[Corpora-List] Encoding of apostrophes and quotes

From: Ciarán Ó Duibhín (ciaran@oduibhin.freeserve.co.uk)
Date: Fri Jun 30 2006 - 02:48:49 MET DST

  • Next message: Timothy Baldwin: "[Corpora-List] COLING/ACL Newsletter No. 5"

    Would list members agree with the following statements:

    1. Even though they look the same, apostrophe and single right quote behave
    as different characters and require different encoding.

    2. An apostrophe is generally used to indicate elision or (in English)
    possession:
    don't, 'tis, sayin', John's, James', c'est, geht's. In tokenization, the
    apostrophe is not to be dropped, but is retained as part of the token; and a
    token break may be considered somewhere in its vicinity.

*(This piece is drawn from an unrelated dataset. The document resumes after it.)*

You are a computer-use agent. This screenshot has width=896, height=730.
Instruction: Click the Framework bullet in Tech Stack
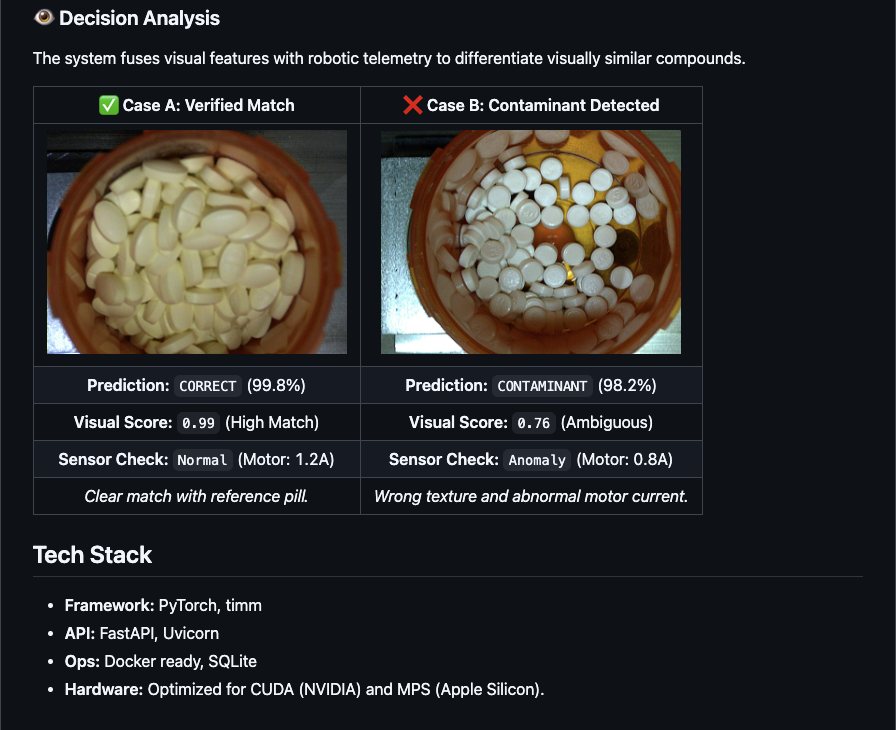pos(163,605)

    3. A right single quote is used, in conjunction with a left single quote, to
    delimit a stretch of text. In tokenization, such marks (like punctuation
    in general) become separate tokens, and in many applications (such as
    word-lists) they are simply dropped.

    As someone who has always taken the above statements to be true, I have been
    amazed and disappointed to learn that Unicode advise the encoding of
    apostrophes and right single quotes as the same character (U+2019). Their
    explanation is that people in general will find it too difficult to
    understand the difference.

    If I had followed this advice and used U+2019 for both apostrophe and right
    single quote, all the corpus analysis which I have successfully undertaken
    would have been made impossibly difficult. In fact, even the simplest text
    processing exercise becomes impossible, see
    http://www.smo.uhi.ac.uk/~oduibhin/apostrophe.htm.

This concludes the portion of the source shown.